• [任务指令 1]:
请重新写出POJ 2115题解文本中介于"题目:http://poj.org/problem?id=2115"与"思路:这道题是一个扩展欧几里德算法的拓展,求单变元模线性方程 即:Cx=(B-A)(mod 2^k)"之间(含首尾)的部分,并将其中的"死循环"替换为"无限循环"。
• [任务指令 2]:
根据POJ 2115题解文本中的代码,当模线性方程无解时,程序输出什么字符串?
• [任务指令 3]:
列出POJ 2115题解文本的代码中用#define定义的全部宏的名称。

• [文本片段]:
题目:http://poj.org/problem?id=2115
题意:对于C的for(i=A ; i!=B ;i +=C)循环语句,问在k位存储系统中循环几次才会结束。若在有限次内结束,则输出循环次数。否则输出死循环。
思路:这道题是一个扩展欧几里德算法的拓展,求单变元模线性方程 即:Cx=(B-A)(mod 2^k)
扩展欧几里得算法和单变元模线性方程(传送门) + 比较详细的博客
代码:
/*
ID: wuqi9395@126.com
PROG:
LANG: C++
*/
#include<map>
#include<set>
#include<queue>
#include<stack>
#include<cmath>
#include<cstdio>
#include<vector>
#include<string>
#include<fstream>
#include<cstring>
#include<ctype.h>
#include<iostream>
#include<algorithm>
#define INF (1<<30)
#define PI acos(-1.0)
#define mem(a, b) memset(a, b, sizeof(a))
#define rep(i, n) for (int i = 0; i < n; i++)
#define debug puts("===============")
#define eps (1e-6)
typedef long long ll;
using namespace std;
ll extend_gcd(ll a, ll b, ll &x, ll &y) {
if (b == 0) {
x = 1, y = 0;
return a;
}
else {
ll r = extend_gcd(b, a % b, y, x);
y -= x * (a / b);
return r;
}
}
vector<ll> line_mod_equation(ll a, ll b, ll n) {
ll x, y;
ll d = extend_gcd(a, n, x, y);
vector<ll> ans;
ans.clear();
if (b % d == 0) {
x = (x % n + n) % n;
x %= (n / d);
ans.push_back(x * (b / d) % (n / d));
//for (ll i = 1; i < d; i++) ans.push_back((ans[0] + i * n / d) % n);
}
return ans;
}
int main () {
//freopen("2.txt", "w", stdout);
ll a, b, c, k;
while(scanf("%lld%lld%lld%lld", &a, &b, &c, &k) , a || b || c || k) {
ll n = 1LL << k;
ll p = ((b - a) % n + n) % n;
vector<ll> ans = line_mod_equation(c, p, n);
if (ans.size() == 0) puts("FOREVER");
else printf("%lld\n", ans[0]);
}
return 0;
}

• [可用数据]:
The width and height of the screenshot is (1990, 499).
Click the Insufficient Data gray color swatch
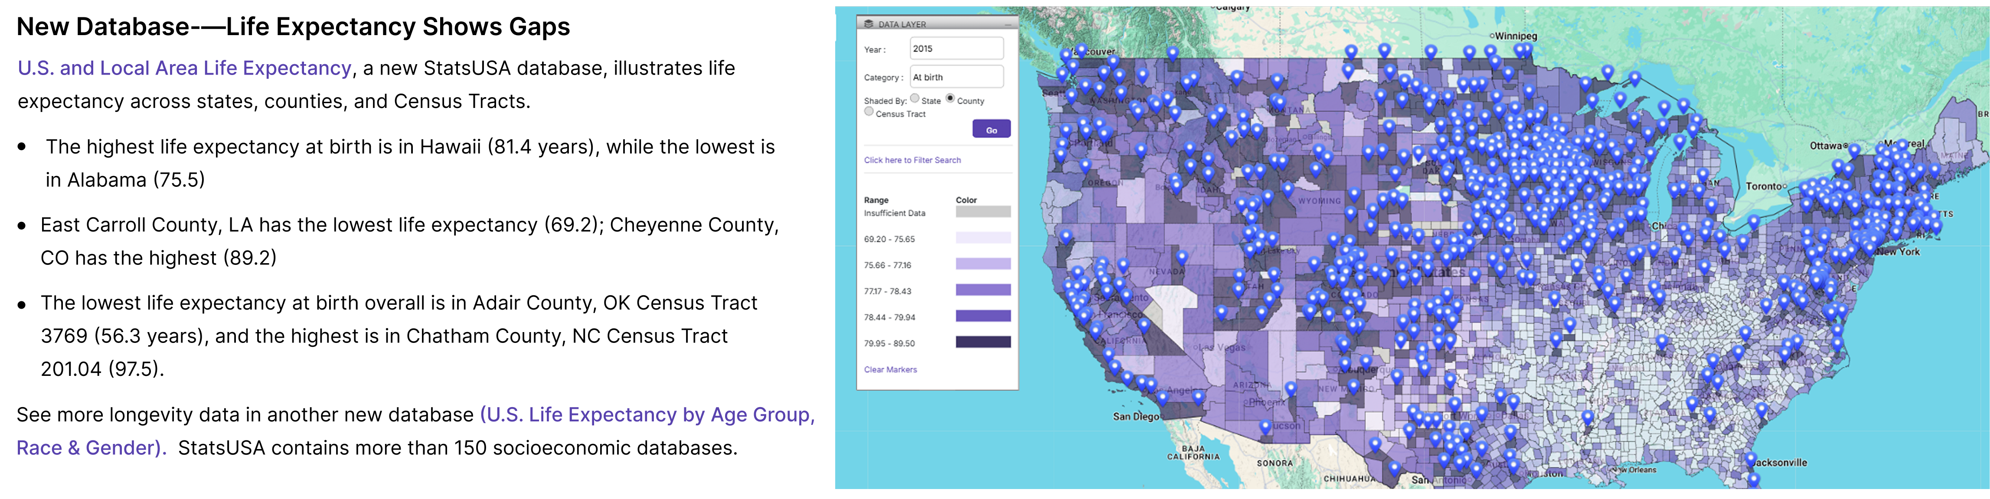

• [任务结果 1]:
题目:http://poj.org/problem?id=2115
题意:对于C的for(i=A ; i!=B ;i +=C)循环语句,问在k位存储系统中循环几次才会结束。若在有限次内结束,则输出循环次数。否则输出无限循环。
思路:这道题是一个扩展欧几里德算法的拓展,求单变元模线性方程 即:Cx=(B-A)(mod 2^k)

• [任务结果 2]:
程序输出"FOREVER"。

• [任务结果 3]:
INF、PI、mem、rep、debug、eps